2- Consequência dessa fratura entre o ideológico e o afetivo soma-se a um discurso maluco, sem pé sem cabeça, sem paradigmas políticos, sem coerência com qualquer programa. Os filhos (povo) não acreditam mais nos pais. Vão às ruas, protestam, os pais prometem enfatizando a função de uma “democracia”, no entanto, no outro dia parece que ficaram “autistas”, “insensíveis” e o baile trágico continua. A música é o “samba do criolo louco” de um lado; e “passei a noite procurando tu”, do lado do povo, mas não se acha nunca esse tu. Não existem grupos de liderança fora de interesses partidários.

3- O pragmatismo é sem planejamento, sem controle de obras, sem fiscalização das obrigações, sem coragem de cortar gastos públicos, diminuir despesas com inúmeros Ministérios, pelo contrário, há um laisse-faire com as empresas em conluio para postergar obras, supervalorizá-las e eternamente lucrar, num enriquecimento que ficou transparente demais após o trabalho da Procuradoria e da Polícia Federal.

Conclusão incipiente: O governo (os pais) precisa ter a coragem de arrumar a própria casa; de diminuir o número de funcionários como cabide de empregos eleitoreiros; uniformizar os aumentos de todos os servidores da Nação, sem medo de que algumas metas não possam ser aprovadas; retomar a seriedade do tratamento das áreas de Educação e Saúde; reconhecer que nessa crise as soluções são suprapartidárias; criar um Conselho de pessoas representativas da sociedade sem comprometimento partidário, sem interesses lucrativos, pessoais e grupais.

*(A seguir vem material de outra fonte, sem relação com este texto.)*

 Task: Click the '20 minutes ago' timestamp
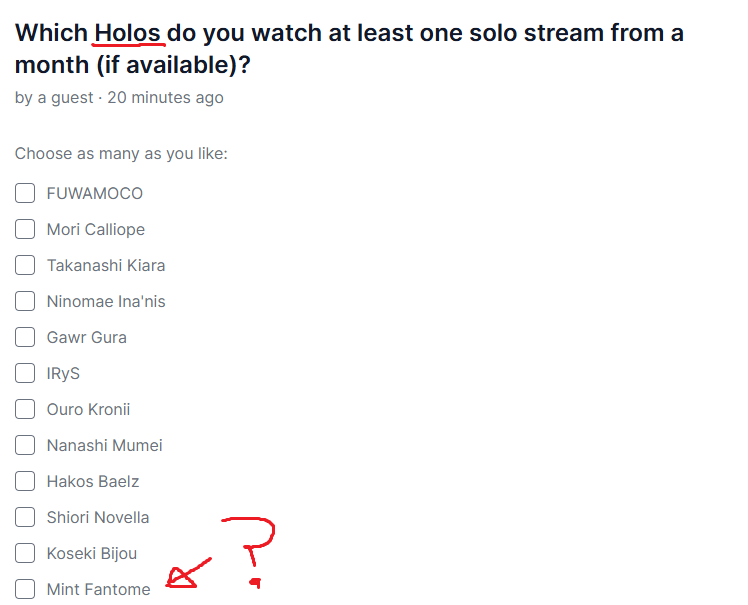click(x=165, y=97)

Democracia não é somente a liberdade de ir às ruas, Democracia é ouvir e atender às necessidades da população. “Liberdade”, “Igualidade” e “Fraternidade”.

Oxalá, caros leitores, que o remédio não seja o da psiquiatria clássica, nosocomial, onde os pacientes eram tratados com eletrochoque e psicotrópicos para que ficassem quietos e não perturbassem a sociedade. A loucura maior, hoje, está fora dos sanatórios, dentro de nós, os chamados “normais”, e é de nós que devemos cuidar retirando soluções criativas. Cuidar da nossa arrogância, estupidez, onipotência; dos nossos delírios megalomaníacos reunidos em grupos; das ideias delirantes de manutenção no poder eterno; da reflexão que essa Nação não pode mais se enganar com Carnaval, futebol e samba — A festa acabou! Precisamos nos curar para sermos uma sociedade justa, humana e que, se não cuidar da Educação e da Saúde basicamente, não existe progresso tecnológico e material que nos faça sair da “Casa Grande e Senzala”.

A solução não aponta nem para uma Ditadura nem para a preservação de um populismo que não deu certo. Nosso país está doente de ética, de capacidade de encarar as verdades, dos frutos da ganância e do enriquecimento ilícito; das obras monstruosas superfaturadas; da violência individual e grupal contra a população; de falta de humildade e de capacidade para tolerar os erros e procurar saídas sadias, não dentro de grupos pequenos, mas entre as representações da sociedade por pessoas pensantes, afetivas e que amem a Nação e não o “individualismo patológico” narcísico e destrutivo. E tudo isso cabe no clamor do povo nas ruas. O “animal-humano” necessita saber que humanizar é cuidar da animalidade cruel que existe dentro de todos nós.